It's just an hour's drive from Lexington, Kentucky, to Wlliamstown, Kentucky, and here I am at this place I've been curious about for years, The Ark Encounter.
Built in 2016 by Queenslander creationist Ken Ham, according to the website, the Ark Encounter features a full-size Noah's Ark, built according to the dimensions given in the Bible (510 feet long, 85 feet wide, and 51 feet high).
Some visitors find God here and others call it a tourist trap. What's it gonna be for me?
I can't convince anyone in my family to go, so the last leg of the journey is just me and the open road.
Earlier in the day we drove through Bardstown, the bourbon capital of the world. Now as I fiddle with the dial on my parents' car, all I can find are ultra-Christian radio stations.
The Ark Encounter is based on Genesis, the first book of the Bible. Noah was a prophet who built a huge boat on dry land, as God told him that the world was too full of evil and he planned to flood it. It started raining and Noah gathered his family and a male and female of each animal species and sailed around until all other living things had drowned. Then the waters subsided and God sent a rainbow as a promise that he'd never do some crazy thing like that again.
Today is the most money or time I've spent on anything connected to the Christian faith since I stopped going to church at age 18.
Part of me just admires the blatant effort that went into making it. There's a glorious absurdity to it that puts a smile on my face, kind of like hearing a lecturing preacher holler through the airwaves while you drive through bourbon country.

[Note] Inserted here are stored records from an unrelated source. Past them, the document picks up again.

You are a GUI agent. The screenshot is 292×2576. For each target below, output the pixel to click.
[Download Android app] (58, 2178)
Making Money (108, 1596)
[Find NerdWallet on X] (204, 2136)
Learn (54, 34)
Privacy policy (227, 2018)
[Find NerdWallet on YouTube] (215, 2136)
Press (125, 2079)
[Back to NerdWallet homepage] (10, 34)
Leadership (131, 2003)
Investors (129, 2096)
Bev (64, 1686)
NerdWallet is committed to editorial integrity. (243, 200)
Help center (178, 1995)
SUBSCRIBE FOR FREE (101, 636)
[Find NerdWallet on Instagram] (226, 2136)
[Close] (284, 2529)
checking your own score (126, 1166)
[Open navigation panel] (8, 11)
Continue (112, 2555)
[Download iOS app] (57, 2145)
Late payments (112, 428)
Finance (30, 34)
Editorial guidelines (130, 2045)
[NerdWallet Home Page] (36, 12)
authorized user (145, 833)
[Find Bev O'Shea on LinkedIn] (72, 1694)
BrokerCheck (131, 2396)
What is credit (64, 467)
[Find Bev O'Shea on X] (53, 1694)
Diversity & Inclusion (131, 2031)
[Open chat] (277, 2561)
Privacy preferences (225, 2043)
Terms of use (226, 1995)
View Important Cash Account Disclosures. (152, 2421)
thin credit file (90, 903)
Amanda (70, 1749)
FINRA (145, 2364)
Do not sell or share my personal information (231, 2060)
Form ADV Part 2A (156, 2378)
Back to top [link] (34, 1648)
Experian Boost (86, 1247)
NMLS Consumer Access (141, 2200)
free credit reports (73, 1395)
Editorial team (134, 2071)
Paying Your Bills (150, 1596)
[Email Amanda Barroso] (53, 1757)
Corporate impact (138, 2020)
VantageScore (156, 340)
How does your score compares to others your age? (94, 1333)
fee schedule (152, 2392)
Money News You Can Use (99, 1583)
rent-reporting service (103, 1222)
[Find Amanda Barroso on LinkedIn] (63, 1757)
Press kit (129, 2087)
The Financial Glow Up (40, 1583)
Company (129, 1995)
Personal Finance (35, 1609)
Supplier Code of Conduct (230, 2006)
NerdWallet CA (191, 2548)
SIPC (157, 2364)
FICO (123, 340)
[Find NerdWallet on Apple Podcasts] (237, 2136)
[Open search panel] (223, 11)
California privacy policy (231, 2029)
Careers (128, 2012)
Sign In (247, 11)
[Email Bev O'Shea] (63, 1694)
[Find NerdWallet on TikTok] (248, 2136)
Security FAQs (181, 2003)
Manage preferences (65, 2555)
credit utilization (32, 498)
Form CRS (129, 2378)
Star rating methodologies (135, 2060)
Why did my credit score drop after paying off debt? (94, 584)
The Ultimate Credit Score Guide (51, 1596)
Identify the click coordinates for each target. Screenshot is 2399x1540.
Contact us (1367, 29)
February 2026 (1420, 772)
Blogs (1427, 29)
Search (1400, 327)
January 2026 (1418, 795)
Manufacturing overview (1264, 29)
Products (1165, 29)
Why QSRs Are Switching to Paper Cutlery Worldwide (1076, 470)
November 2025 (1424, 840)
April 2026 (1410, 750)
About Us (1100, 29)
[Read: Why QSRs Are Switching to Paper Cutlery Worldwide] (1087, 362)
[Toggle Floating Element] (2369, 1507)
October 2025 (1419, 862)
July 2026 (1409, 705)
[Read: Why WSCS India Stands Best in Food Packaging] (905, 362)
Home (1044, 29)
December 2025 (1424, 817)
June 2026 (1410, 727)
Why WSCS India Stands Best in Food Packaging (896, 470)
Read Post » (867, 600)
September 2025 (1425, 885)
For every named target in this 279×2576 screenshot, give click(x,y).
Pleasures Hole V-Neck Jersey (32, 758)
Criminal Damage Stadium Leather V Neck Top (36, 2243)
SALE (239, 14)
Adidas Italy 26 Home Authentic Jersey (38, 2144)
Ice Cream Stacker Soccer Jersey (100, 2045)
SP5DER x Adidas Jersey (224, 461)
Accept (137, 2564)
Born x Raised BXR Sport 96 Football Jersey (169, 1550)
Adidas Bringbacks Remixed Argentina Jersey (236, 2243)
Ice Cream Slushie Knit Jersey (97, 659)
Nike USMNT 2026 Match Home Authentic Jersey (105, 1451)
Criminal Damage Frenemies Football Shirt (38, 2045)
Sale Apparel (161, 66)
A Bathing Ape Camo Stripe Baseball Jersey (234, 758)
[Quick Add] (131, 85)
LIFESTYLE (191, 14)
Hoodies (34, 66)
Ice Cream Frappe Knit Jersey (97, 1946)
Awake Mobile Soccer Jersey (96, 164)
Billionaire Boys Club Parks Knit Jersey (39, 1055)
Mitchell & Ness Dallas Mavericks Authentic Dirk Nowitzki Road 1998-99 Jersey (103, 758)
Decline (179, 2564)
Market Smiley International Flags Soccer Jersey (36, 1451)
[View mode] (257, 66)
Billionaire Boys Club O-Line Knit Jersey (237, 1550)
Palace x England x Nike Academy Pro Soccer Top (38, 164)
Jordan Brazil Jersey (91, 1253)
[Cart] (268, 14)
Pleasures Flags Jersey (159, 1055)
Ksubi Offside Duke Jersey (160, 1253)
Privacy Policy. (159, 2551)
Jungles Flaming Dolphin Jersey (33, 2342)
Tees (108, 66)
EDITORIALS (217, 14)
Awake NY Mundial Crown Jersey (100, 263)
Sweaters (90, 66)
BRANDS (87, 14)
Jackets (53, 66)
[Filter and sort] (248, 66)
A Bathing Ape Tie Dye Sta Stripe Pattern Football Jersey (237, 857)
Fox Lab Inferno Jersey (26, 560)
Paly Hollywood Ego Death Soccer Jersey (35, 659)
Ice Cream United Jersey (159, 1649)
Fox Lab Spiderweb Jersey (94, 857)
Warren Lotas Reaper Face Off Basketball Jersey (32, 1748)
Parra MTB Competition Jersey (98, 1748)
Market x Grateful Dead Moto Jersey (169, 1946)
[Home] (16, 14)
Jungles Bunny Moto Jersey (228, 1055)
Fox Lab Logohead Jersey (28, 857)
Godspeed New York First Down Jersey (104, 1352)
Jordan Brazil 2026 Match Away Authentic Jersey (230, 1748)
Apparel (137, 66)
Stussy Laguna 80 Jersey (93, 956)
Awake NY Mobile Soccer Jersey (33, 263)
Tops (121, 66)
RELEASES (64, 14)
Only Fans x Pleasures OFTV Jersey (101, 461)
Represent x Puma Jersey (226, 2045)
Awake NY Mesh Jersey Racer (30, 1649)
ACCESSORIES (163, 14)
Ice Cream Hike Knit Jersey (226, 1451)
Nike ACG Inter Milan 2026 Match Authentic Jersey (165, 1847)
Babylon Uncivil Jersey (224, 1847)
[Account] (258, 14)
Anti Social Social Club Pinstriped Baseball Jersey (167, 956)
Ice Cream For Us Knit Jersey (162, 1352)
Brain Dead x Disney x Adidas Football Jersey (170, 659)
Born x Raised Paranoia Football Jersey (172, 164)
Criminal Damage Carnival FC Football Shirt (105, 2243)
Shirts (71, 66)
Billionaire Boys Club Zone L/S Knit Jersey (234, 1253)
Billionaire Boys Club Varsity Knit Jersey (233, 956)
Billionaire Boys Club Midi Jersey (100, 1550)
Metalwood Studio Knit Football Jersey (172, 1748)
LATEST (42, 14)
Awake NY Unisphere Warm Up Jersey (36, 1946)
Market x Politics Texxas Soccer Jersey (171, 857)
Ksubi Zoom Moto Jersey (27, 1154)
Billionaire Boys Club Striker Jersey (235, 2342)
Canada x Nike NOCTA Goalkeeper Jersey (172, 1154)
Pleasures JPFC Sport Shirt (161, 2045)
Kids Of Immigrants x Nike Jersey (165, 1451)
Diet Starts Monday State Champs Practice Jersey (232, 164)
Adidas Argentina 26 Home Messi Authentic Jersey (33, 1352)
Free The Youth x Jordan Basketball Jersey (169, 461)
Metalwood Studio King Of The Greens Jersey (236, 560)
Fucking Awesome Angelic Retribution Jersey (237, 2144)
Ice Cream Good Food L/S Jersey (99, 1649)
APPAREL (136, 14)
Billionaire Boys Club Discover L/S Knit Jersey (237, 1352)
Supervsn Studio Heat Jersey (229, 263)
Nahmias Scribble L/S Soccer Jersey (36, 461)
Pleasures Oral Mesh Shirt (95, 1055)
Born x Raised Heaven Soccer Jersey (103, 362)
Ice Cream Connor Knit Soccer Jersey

It's $15 to park at the ark and another $60 (before tax) to tour the ship. There's plenty of other things to do as well including the petting zoo, ziplining, the all-you-can restaurant, religious talks, a place called "the answers centre" and more.
I read about the "ark-tistic" licence and raise my eyebrows a little bit as I read criticisms of evolution. They believe Noah brought dinosaurs on the ship. It would probably seem ridiculous to most Australians, but after growing up in the Bible Belt, I barely bat an eyelid.
Deck one is all about exploring the animals (no actual animals live on the Ark Encounter, but there are heaps of wooden cages and animal sounds).
Deck two has a movie and a lot of creative licence around the pre-flood world. Throughout the first and second floor there are also dioramas of Noah and his family.
Deck three explores the living quarters and compares and contrasts creationism to evolution. A Museum of the Bible exhibit wraps things up and you're encouraged to take a pamphlet and repent, be saved, et cetera.
Once I start interviewing visitors here about their transcendental experiences, I feel guilty about my amusement. Imagine I went on a holy trip somewhere else in the world, just for kicks.
Sadly, the huge Emzara's Buffet closes before I finished my tour. I settle for a $12 bag of Uncle Leroy's Caramel Corn, pleased that the summer sun is still out.
I think about the ark on my drive home. I know people who would be critical of everything it stands for. Other people I know have visited it and loved it. There are valid criticisms and concerns around some parts of this experience. I doubt I'll ever go back, but I have no judgement towards anyone who visits. Whatever floats your boat.